[Entries taken from a collection]

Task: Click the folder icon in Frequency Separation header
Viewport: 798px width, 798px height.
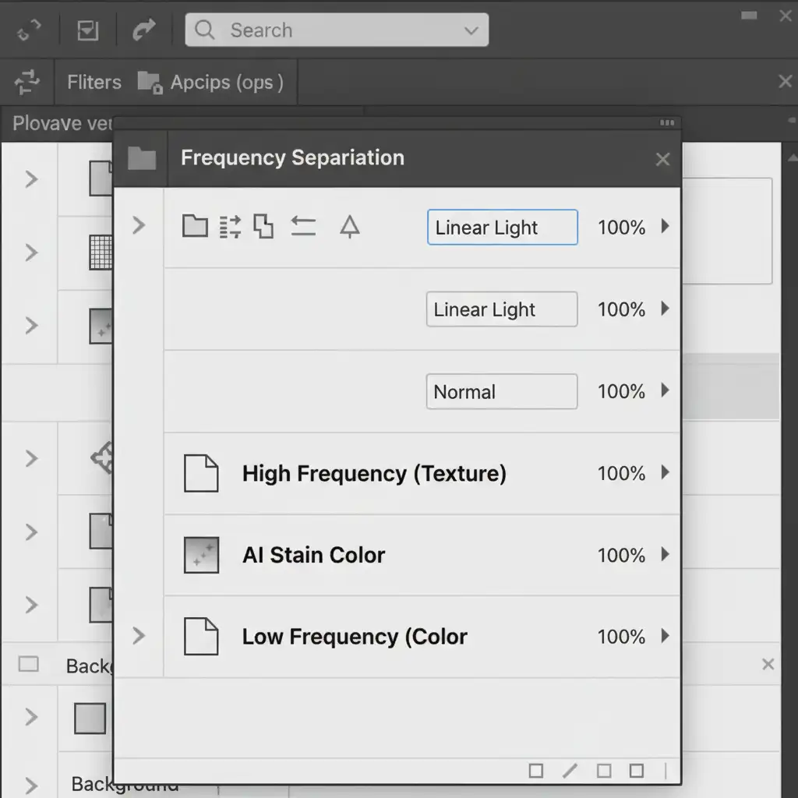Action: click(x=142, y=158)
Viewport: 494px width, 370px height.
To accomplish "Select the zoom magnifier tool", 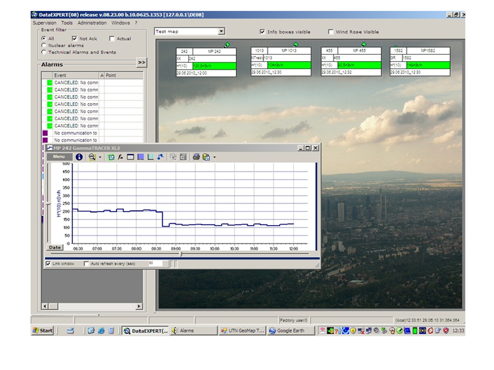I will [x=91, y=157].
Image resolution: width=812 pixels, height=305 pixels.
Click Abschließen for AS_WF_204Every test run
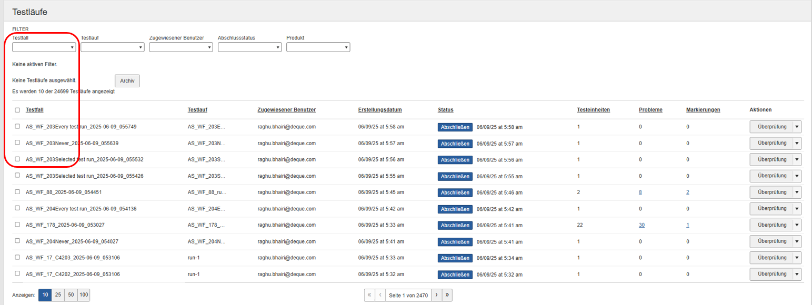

• _WHAT THE TASK REQUIRES_
Reproduce verbatim every line starting at the line that holds "Image resolution: width=812" and ending with the final line of the data; omit the pictures.

• _EXPECTED ANSWER_
Image resolution: width=812 pixels, height=305 pixels.
Click Abschließen for AS_WF_204Every test run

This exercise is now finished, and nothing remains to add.